The first few weeks are evaluations of girls abilities. The girls are then placed into teams.

Teams play a exhibition pre-season to tuneup. Adjustments can then be made to the teams prior to the regular season beginning.

At the Bunnies and Pre-Novice levels, the focus is on exhibition games and introducing the rules of ringuette, with specific attention to having fun and player development.

Some competitive teams are made, depending on the level and pool of advanced players available.

Once the teams are formed (typically 10-15 players per team), a Head Coach, 2 Assistant Coaches, and a Team Manager are asked to lead the team. In addition to ringuette coaching certification, coaches undergo police background checks to help ensure the safety of the girls.

For more information on the convening process, please click here.

Practises & Games

According to many coaches, practices are more important than games because skills and development occurs primarily in a practice environment. In addition, with the high cost of icetime, practices and games should be respected whenever possible.

All players must wear full equipment at all times, but BKRA jerseys can only be worn during games. Here's a guide to buying Ringuette Equipment.
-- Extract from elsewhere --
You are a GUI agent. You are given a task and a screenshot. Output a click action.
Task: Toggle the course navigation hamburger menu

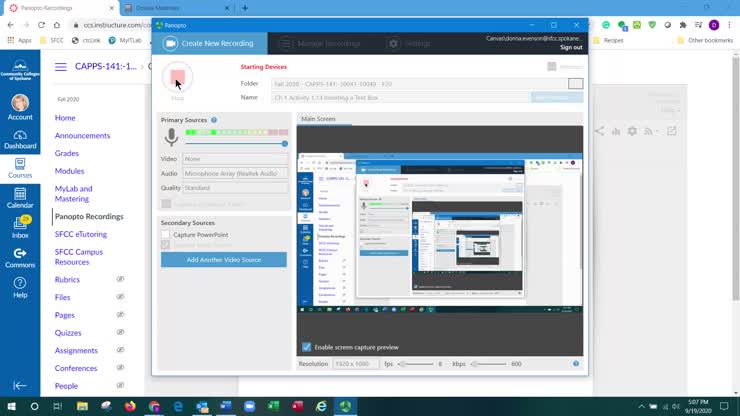tap(61, 67)
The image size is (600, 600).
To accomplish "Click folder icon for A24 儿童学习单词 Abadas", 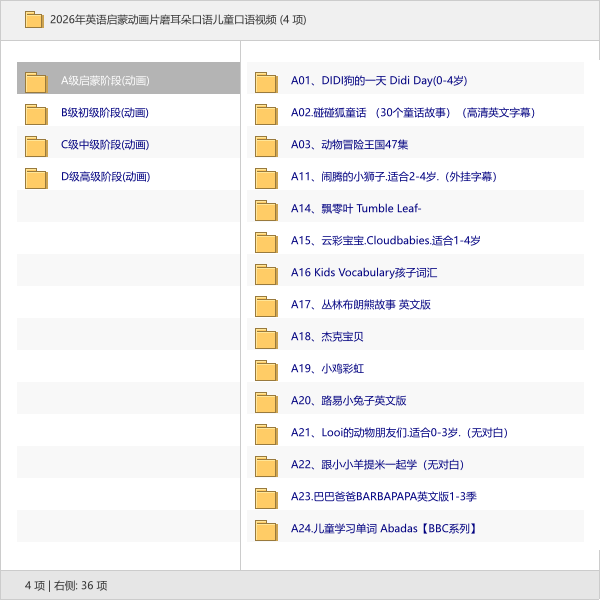I will tap(266, 529).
BKRA encourages all players to use municipal facilities for public skating to take what they have acquired in practice, and working on it to continually improve.
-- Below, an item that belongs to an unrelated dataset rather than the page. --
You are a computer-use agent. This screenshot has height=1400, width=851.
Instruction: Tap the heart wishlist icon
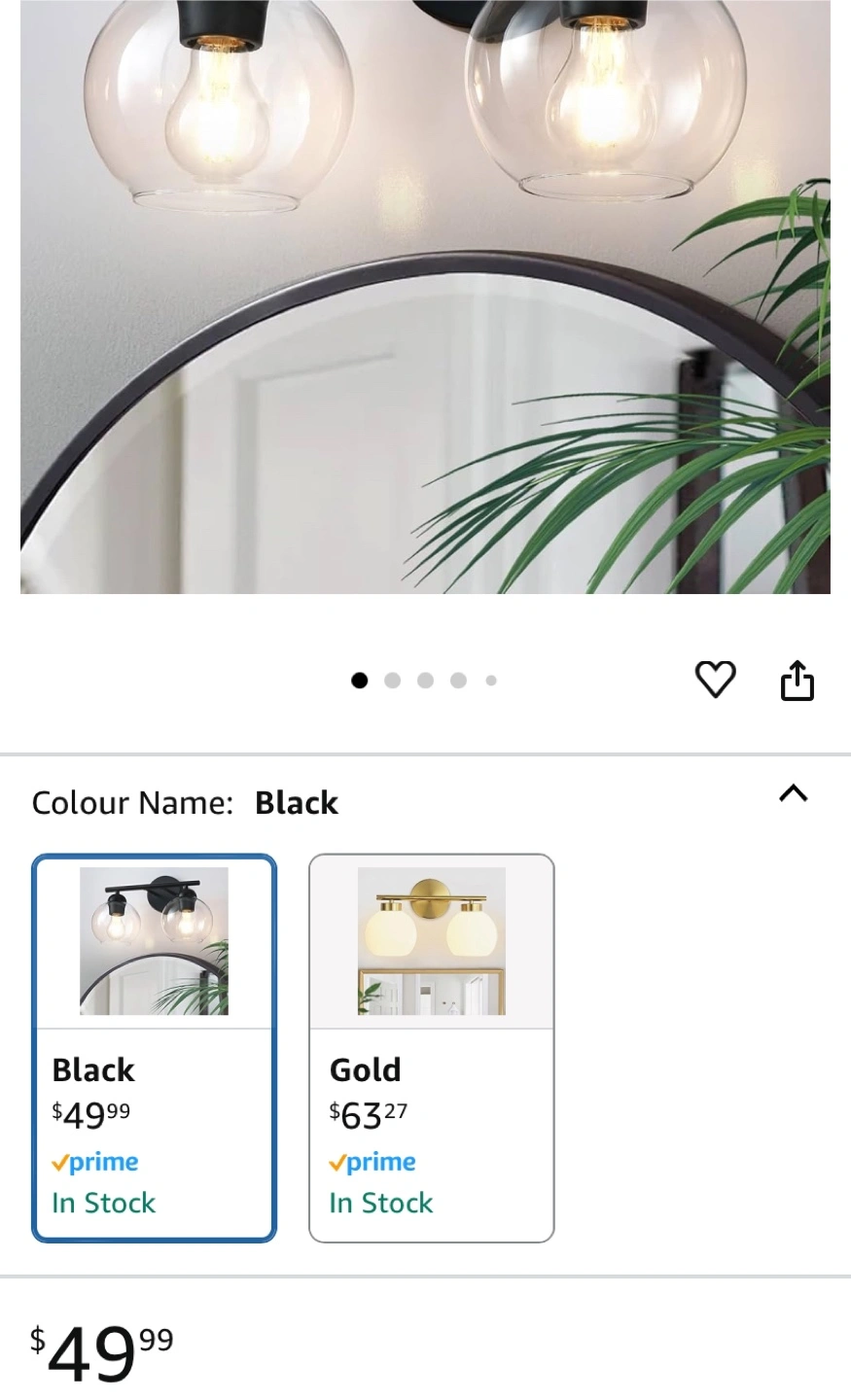[716, 679]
Different coaches have varying styles in the way they manage the team during a game. Should you have any questions about it, we ask that you speak directly with the coach and keep an open and positive communication. It is not uncommon that parents misinterpret game situations.

The rules of ringuette can sometimes be difficult to understand, specifically for those who have never played the sport. Here is a link to the Rules on the Ringuette Canada website.

The Role of Parents

Without the ongoing dedication of parents, the girls would not be playing a sport they love. In the heat of the game, it is easy to get carried away.

The following are general guidelines for parents to consider:

  • Safety of the girls is our #1 priority
  • To ensure the smooth running of the teams, we ask that parents bring their girls to the practices and games early and advise coaches or managers if they will be absent;
  • Take the initiative to communicate with the coaches and the manager of the the team if you have issues, but never in front of the girls, do it on the side;
  • The primary role of the parent is to support the team and the girls, if the parents would like to coach, they are asked to volunteer at the beginning of the year;
  • BKRA as an association does not condone any negativity in the stands, specifically booing at players or other parents, and questioning the referees;
  • Any non-resolved issues within a team should be brought to the attention of the BKRA Executive.

Finally and most importantly, relax and enjoy watching your girls. Cheer them and the rest of the team on, whether winning the championship or making a great play.